NHibernate 1.2 provides an innovative new approach to handling data with "visibility" rules. A NHibernate filter is a global, named, parameterized filter that may be enabled or disabled for a particular NHibernate session.
NHibernate 1.2 adds the ability to pre-define filter criteria and attach those filters at both a class and a collection level. A filter criteria is the ability to define a restriction clause very similiar to the existing "where" attribute available on the class and various collection elements. Except these filter conditions can be parameterized. The application can then make the decision at runtime whether given filters should be enabled and what their parameter values should be. Filters can be used like database views, but parameterized inside the application.
In order to use filters, they must first be defined and then attached to the appropriate mapping elements. To define a filter, use the <filter-def/> element within a <hibernate-mapping/> element:
<filter-def name="myFilter"> <filter-param name="myFilterParam" type="String"/> </filter-def>
Then, this filter can be attached to a class:
<class name="MyClass" ...> ... <filter name="myFilter" condition=":myFilterParam = MY_FILTERED_COLUMN"/> </class>
or, to a collection:
<set ...> <filter name="myFilter" condition=":myFilterParam = MY_FILTERED_COLUMN"/> </set>
or, even to both (or multiples of each) at the same time.

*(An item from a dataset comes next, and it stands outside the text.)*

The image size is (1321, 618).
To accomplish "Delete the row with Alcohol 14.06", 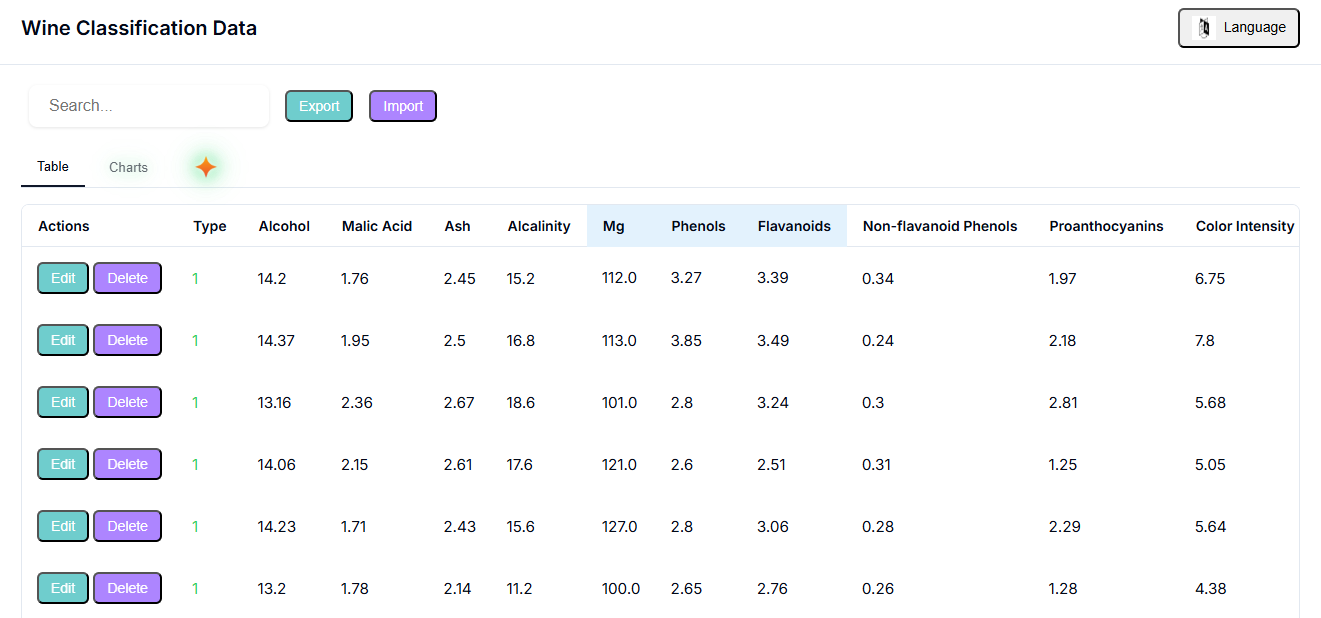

The methods on ISession are: EnableFilter(string filterName), GetEnabledFilter(string filterName), and DisableFilter(string filterName). By default, filters are not enabled for a given session; they must be explcitly enabled through use of the ISession.EnableFilter() method, which returns an instance of the IFilter interface. Using the simple filter defined above, this would look like:
session.EnableFilter("myFilter").SetParameter("myFilterParam", "some-value");
Note that methods on the NHibernate.IFilter interface do allow the method-chaining common to much of Hibernate.
A full example, using temporal data with an effective record date pattern:
<filter-def name="effectiveDate"> <filter-param name="asOfDate" type="date"/> </filter-def> <class name="Employee" ...> ... <many-to-one name="Department" column="dept_id" class="Department"/> <property name="EffectiveStartDate" type="date" column="eff_start_dt"/> <property name="EffectiveEndDate" type="date" column="eff_end_dt"/> ... <!-- Note that this assumes non-terminal records have an eff_end_dt set to a max db date for simplicity-sake --> <filter name="effectiveDate" condition=":asOfDate BETWEEN eff_start_dt and eff_end_dt"/> </class> <class name="Department" ...> ... <set name="Employees" lazy="true"> <key column="dept_id"/> <one-to-many class="Employee"/> <filter name="effectiveDate" condition=":asOfDate BETWEEN eff_start_dt and eff_end_dt"/> </set> </class>
Then, in order to ensure that you always get back currently effective records, simply enable the filter on the session prior to retrieving employee data:
ISession session = ...; session.EnableFilter("effectiveDate").SetParameter("asOfDate", DateTime.Today); IList results = session.CreateQuery("from Employee as e where e.Salary > :targetSalary") .SetInt64("targetSalary", 1000000L) .List();
In the HQL above, even though we only explicitly mentioned a salary constraint on the results, because of the enabled filter the query will return only currently active employees who have a salary greater than a million dollars.
Note: if you plan on using filters with outer joining (either through HQL or load fetching) be careful of the direction of the condition expression. It's safest to set this up for left outer joining; in general, place the parameter first followed by the column name(s) after the operator.